Burton, and some other dragoons, who embellished the entertainment."

"Burton!" repeated Kate; "I remember--"

"And so does he," interrupted Lady Desmond; "Colonel Dashwood
introduced him to me, and asked permission to bring him here to-day;
he enquired for you very particularly, and said he had heard a great
deal of you from a Captain or Colonel Egerton, a great ally of yours, I

Kate sighed.

"Was Lord Effingham there?"

"Yes, rather to my astonishment; he seemed horridly bored, I could
see that; for the species of worship offered to him, both by aunt and
cousins, is exactly the sort of thing to disgust him."

"If the Miss Meredyths are constantly engaged in devouring dragoons,
and worshipping Lord Effingham, they must be busy indeed," said Kate.

"From what I could gather, Lord Effingham's presence was rather an
unusual favour; however, we are to be great friends; I must have
them to dine here some day, or to a strawberry and cream supper, or
something of that sort; only I am afraid you do not feel up to it, dear
Kate; but if you do not mind--"

"Oh, pray do not think of me, Georgy, I am always glad to see you
amused; I can steal away if I find myself unequal to be agreeable--or--"

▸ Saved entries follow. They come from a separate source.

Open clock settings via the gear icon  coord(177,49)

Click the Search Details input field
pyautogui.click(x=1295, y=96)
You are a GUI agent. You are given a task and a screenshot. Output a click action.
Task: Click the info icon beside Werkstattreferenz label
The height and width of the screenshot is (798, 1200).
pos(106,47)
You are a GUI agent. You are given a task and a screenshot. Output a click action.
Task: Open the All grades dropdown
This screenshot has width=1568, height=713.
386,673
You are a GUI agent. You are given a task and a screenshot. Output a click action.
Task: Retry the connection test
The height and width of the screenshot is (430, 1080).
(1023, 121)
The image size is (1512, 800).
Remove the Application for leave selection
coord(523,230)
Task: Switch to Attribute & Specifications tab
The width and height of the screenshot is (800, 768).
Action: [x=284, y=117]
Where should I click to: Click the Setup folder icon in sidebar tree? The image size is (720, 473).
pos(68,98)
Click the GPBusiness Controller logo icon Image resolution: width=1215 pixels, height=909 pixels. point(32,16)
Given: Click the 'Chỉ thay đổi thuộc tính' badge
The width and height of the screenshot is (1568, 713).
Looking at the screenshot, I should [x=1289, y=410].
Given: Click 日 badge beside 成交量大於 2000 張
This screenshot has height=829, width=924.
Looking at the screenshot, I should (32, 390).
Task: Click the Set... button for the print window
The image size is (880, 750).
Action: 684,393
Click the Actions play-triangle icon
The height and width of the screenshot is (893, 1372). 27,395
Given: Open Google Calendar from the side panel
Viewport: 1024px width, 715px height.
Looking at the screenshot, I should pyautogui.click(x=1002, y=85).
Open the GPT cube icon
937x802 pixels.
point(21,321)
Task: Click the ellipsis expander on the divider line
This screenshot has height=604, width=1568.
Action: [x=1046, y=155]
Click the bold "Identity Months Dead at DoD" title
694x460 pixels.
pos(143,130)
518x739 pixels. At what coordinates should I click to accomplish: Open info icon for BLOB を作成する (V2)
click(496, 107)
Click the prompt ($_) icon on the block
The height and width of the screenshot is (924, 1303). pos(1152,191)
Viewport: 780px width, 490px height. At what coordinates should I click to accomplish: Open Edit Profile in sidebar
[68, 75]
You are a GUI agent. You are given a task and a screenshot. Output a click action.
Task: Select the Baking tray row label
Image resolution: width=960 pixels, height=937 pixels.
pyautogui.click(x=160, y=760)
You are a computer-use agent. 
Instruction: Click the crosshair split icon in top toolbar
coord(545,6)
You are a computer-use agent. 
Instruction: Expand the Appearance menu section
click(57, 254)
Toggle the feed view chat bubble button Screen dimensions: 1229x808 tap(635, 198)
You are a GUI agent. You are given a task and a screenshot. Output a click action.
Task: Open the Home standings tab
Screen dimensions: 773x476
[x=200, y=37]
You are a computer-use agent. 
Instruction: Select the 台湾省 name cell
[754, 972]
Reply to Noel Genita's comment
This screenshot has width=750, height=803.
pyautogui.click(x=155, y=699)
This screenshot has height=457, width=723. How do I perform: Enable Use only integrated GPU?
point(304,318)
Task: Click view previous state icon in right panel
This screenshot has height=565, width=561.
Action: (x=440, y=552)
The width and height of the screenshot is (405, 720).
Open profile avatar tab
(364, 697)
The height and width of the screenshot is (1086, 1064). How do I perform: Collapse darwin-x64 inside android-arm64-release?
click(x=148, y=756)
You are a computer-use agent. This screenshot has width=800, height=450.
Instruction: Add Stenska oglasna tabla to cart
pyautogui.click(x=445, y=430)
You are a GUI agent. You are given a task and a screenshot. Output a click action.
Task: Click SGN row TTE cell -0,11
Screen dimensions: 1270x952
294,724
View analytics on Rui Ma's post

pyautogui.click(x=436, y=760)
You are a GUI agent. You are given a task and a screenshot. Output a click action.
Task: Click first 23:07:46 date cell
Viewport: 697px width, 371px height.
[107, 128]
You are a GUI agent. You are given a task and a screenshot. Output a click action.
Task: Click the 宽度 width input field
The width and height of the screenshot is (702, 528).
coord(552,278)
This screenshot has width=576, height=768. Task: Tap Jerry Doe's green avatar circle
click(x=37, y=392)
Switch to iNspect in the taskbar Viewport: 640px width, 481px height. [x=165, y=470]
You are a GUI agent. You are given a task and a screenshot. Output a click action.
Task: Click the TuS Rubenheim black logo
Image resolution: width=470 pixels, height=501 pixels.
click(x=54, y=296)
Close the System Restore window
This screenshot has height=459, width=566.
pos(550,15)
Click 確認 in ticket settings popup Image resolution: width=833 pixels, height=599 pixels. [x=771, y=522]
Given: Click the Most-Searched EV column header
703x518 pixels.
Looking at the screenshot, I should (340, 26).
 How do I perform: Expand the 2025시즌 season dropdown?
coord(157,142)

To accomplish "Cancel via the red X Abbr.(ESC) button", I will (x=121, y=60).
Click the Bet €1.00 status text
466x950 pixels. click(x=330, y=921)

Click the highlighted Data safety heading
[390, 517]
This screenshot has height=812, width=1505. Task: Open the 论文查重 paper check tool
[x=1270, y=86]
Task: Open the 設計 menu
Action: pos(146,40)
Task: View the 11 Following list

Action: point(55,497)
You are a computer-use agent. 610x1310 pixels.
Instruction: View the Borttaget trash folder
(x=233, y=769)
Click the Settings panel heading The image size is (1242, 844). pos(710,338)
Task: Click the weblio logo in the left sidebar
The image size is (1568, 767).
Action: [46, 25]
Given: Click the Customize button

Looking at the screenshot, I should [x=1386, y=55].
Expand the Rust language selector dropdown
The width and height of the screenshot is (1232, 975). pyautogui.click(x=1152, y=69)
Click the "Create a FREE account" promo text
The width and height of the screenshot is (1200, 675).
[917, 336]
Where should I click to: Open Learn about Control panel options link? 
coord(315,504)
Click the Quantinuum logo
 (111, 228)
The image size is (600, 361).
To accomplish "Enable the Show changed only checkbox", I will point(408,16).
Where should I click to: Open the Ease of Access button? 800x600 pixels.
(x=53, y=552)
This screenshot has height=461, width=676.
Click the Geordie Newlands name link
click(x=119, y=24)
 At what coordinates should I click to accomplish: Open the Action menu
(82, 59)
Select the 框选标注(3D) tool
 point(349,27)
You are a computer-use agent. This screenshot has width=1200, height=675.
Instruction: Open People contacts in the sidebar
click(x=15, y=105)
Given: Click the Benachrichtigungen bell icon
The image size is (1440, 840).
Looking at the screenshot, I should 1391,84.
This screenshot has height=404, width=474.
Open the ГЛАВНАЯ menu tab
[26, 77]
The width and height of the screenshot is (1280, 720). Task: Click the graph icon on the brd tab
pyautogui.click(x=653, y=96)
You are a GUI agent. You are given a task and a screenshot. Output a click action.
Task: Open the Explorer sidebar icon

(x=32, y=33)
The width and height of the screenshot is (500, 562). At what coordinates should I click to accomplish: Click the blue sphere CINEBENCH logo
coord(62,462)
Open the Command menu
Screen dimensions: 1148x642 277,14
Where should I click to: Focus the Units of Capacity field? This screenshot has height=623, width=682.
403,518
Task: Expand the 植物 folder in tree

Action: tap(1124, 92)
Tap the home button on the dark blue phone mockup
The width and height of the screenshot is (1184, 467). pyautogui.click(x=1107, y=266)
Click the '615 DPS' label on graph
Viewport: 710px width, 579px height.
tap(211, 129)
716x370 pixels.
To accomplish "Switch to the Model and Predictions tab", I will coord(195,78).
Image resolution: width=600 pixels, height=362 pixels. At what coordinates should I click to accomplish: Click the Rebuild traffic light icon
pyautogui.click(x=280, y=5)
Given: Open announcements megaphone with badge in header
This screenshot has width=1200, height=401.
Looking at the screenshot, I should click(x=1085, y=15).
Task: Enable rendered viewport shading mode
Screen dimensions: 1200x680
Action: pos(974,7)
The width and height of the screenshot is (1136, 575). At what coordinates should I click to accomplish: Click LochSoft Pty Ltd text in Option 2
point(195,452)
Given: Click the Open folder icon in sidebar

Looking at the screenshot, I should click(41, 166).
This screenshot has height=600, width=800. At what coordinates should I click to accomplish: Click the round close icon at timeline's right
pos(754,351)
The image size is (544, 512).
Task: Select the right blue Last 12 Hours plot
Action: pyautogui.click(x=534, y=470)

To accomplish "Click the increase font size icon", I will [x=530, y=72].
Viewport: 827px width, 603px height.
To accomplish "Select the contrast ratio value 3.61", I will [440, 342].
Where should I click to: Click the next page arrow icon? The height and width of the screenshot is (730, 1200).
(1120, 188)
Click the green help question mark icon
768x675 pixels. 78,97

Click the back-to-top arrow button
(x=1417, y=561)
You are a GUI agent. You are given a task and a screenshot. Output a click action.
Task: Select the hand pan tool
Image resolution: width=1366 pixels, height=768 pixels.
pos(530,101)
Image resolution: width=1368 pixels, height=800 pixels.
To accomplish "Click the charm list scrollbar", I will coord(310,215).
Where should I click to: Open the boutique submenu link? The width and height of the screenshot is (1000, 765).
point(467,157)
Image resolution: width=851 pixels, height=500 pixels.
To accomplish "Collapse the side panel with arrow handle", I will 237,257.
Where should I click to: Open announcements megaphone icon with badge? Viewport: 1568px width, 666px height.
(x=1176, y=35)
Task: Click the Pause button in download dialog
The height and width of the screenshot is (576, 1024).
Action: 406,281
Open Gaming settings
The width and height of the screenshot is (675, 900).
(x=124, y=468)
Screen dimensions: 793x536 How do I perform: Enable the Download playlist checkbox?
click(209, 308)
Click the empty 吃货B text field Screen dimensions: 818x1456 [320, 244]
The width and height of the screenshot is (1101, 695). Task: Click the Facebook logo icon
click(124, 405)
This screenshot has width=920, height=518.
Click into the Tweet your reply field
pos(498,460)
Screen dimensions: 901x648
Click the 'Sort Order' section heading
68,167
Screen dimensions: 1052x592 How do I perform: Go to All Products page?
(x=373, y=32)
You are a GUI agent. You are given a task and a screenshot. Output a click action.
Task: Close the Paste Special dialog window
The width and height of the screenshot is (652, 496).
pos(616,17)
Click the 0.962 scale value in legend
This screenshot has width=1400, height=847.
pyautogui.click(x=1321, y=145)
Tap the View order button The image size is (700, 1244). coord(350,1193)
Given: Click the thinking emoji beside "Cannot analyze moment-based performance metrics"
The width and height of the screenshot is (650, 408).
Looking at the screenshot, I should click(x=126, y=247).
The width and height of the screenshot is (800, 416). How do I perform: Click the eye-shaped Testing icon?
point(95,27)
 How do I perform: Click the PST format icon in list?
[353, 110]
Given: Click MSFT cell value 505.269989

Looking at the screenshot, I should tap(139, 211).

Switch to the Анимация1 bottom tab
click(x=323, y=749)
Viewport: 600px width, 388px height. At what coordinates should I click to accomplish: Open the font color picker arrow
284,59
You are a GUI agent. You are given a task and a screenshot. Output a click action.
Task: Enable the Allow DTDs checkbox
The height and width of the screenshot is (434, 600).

"No, no," interrupted Lady Desmond, in her turn. "Dear love, you shall
not be teased, only I think it would do you good."

And Kate saw the point was decided against her.

"I wish very much, Georgy, you would allow me to invite Mrs. Storey to
spend a day here; I ought to go and see her; but I feel I cannot go
there yet; if you have no engagement next week."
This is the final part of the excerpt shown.